Marie, une professeure référente handicap dans le Val d’Oise, témoigne du désarroi de ses collègues. "Est-ce que je vais avoir les informations nécessaires, qui me permettent de savoir dans quel sens je vais adapter mon enseignement ? Est-ce que les parents vont être plutôt partenaires ou dans une forme de demande agressive ? Est-ce qu'ils auront, ou pas, une AESH, comme c'est leur droit ? Voilà beaucoup de questionnements que l'on découvre à la rentrée", liste cette enseignante.

"Les enseignants sont empêchés de pouvoir emmener un élève en situation de handicap à la réussite."

Laetitia Aresu, du syndicat SGEN-CFDT

à franceinfo

Le lycée professionnel de Marie est classé ULIS, donc prioritaire pour l’inclusion. Pourtant, il y manque quatre postes d’accompagnants sur les cinq nécessaires. Ce manque de moyens enrage bon nombre de professeurs volontaires et bienveillants à l’égard des enfants handicapés, comme Laetitia Aresu, du syndicat SGEN-CFDT. "L'école inclusive, ou du moins certaines situations, génèrent de la souffrance au travail. Donc les enseignants ont un sentiment d'échec professionnel et n'arrivent pas à travailler sereinement. Ils sont empêchés de pouvoir emmener un élève en situation de handicap à la réussite."
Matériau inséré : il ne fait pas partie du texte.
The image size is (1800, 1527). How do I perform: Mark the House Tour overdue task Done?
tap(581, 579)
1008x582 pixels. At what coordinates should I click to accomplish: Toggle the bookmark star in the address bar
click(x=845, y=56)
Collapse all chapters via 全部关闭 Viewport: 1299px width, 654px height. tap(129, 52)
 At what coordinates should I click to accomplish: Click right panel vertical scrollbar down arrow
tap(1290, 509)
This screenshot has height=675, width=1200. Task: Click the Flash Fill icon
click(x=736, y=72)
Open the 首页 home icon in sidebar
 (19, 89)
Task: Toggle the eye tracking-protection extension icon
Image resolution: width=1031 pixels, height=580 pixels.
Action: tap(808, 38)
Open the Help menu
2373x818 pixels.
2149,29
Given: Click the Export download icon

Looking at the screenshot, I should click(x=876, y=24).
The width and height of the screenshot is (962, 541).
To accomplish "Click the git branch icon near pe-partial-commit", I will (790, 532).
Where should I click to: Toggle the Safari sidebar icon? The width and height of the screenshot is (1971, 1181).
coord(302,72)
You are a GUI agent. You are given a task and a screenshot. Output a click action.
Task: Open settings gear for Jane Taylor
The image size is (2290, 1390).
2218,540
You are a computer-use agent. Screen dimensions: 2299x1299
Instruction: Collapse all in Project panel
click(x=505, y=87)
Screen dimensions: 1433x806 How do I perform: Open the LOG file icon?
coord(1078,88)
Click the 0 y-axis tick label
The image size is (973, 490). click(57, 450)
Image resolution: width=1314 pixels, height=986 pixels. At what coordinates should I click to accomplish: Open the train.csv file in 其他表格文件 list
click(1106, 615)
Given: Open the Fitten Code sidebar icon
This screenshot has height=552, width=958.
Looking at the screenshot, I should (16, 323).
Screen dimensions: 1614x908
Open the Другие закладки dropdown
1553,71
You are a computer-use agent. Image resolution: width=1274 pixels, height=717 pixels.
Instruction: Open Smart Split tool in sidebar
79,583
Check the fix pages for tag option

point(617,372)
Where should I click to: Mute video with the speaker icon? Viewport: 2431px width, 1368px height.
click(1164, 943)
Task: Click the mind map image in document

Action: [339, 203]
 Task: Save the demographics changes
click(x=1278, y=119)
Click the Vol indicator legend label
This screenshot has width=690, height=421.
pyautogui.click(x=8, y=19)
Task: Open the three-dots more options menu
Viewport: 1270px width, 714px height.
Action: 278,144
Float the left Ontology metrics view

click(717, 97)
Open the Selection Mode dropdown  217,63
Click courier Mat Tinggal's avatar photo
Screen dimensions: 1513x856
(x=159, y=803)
L’objectif d’une école "toujours plus inclusive", c’est l’un des grands totems du gouvernement actuel. En avril, Emmanuel Macron a parlé du lancement officiel de l’acte II de l’école inclusive. Sur le terrain, enseignants et parents n’ont pas du tout le même ressenti. Ils bricolent comme ils peuvent des solutions au quotidien.